▶ [Brano scelto]:
★ ★ ★ ★ ★ ★ ★

Hai un piatto simbolo che ti rappresenta?

Una tartare di agnello con chips di riso soffiato e tuorlo agli agrumi. L’ho creata quando lavoravo a Pontecagnano e fu un grande successo. È uno di quei piatti che aiutano a far crescere il livello del menu e anche il valore percepito del ristorante;

I tuoi cavalli di battaglia?

Certamente tutti i piatti a base di pesce, lo conosco bene,lo so lavorare ed è proprio in quelle preparazioni che mi esprimo al meglio;

Nella tua cucina della pasticceria te ne occupi tu o hai un pastry chef?

Assolutamente io , anche se non  sono un’ amante dei dolci, tranne che per la crostata di frutta ,amo farli.

Durante la chiusura  della ristorazione a causa del COVID, mi sono specializzato nell’ arte dolciaria e questo mi ha permesso di lavorare in quel periodo nelle pasticceria che potevano essere aperte.Adoro preparare i lievitati,mi piace mettere le mani in pasta, seguire ogni fase e non uso preparati , faccio tutto da me;

Hai un ingrediente del cuore? Uno di quelli che non mancano mai nella tua cucina?

★ ★ ★ ★ ★ ★ ★

▶ [Materiale fornito]:
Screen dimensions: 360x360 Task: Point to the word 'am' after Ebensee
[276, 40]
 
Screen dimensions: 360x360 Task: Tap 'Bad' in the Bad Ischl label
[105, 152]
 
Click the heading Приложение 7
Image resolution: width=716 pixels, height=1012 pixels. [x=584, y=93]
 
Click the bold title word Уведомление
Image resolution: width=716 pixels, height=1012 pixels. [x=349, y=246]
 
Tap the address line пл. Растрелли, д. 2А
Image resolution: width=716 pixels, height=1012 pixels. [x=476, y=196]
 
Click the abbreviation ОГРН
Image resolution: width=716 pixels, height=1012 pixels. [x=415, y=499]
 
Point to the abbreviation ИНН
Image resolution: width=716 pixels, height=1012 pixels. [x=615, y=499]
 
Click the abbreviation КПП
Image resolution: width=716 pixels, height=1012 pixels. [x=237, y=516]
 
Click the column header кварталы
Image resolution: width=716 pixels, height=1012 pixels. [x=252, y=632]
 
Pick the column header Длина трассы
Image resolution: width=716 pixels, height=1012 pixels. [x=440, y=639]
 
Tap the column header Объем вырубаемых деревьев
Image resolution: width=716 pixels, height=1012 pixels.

★ ★ ★ ★ ★ ★ ★

▶ [Compiti da svolgere]:
a) Rispondi a queste domande sull'intervista:
(i) In quale luogo lavorava l'intervistato quando ha creato la tartare di agnello?
(ii) Con quale ingrediente dice di esprimersi al meglio?
(iii) Quale dolce fa eccezione, visto che non ama i dolci?
b) Ricopia dall'intervista, parola per parola, il passo che va da "Hai un piatto" a "un pastry chef?".
c) Scrivi il seguito dell'intervista, partendo subito dopo l'ultima domanda.

▶ [Risposte ai compiti]:
a)
(i) A Pontecagnano.
(ii) Con il pesce.
(iii) La crostata di frutta.

b)
Hai un piatto simbolo che ti rappresenta?

Una tartare di agnello con chips di riso soffiato e tuorlo agli agrumi. L’ho creata quando lavoravo a Pontecagnano e fu un grande successo. È uno di quei piatti che aiutano a far crescere il livello del menu e anche il valore percepito del ristorante;

I tuoi cavalli di battaglia?

Certamente tutti i piatti a base di pesce, lo conosco bene,lo so lavorare ed è proprio in quelle preparazioni che mi esprimo al meglio;

Nella tua cucina della pasticceria te ne occupi tu o hai un pastry chef?

c)
Sì, direi il limone. È un ingrediente che uso tantissimo, per le sue note fresche e acide che riescono a dare equilibrio anche ai piatti più strutturati. Ma è anche un simbolo della mia terra, e mi piace che nei miei piatti si senta il legame con il territorio;

Al Cetus dove lavori attualmente che mansioni hai?

Sono secondo chef  e mi occupo del ristorante in spiaggia. Ma ho grande autonomia e stima ,lo chef appoggia ogni mia idea come dal pane fresco alla preparazione di nuovi piatti ed è un piacere lavorare in una struttura simile con un panorama mozzafiato;

E il sogno nel cassetto?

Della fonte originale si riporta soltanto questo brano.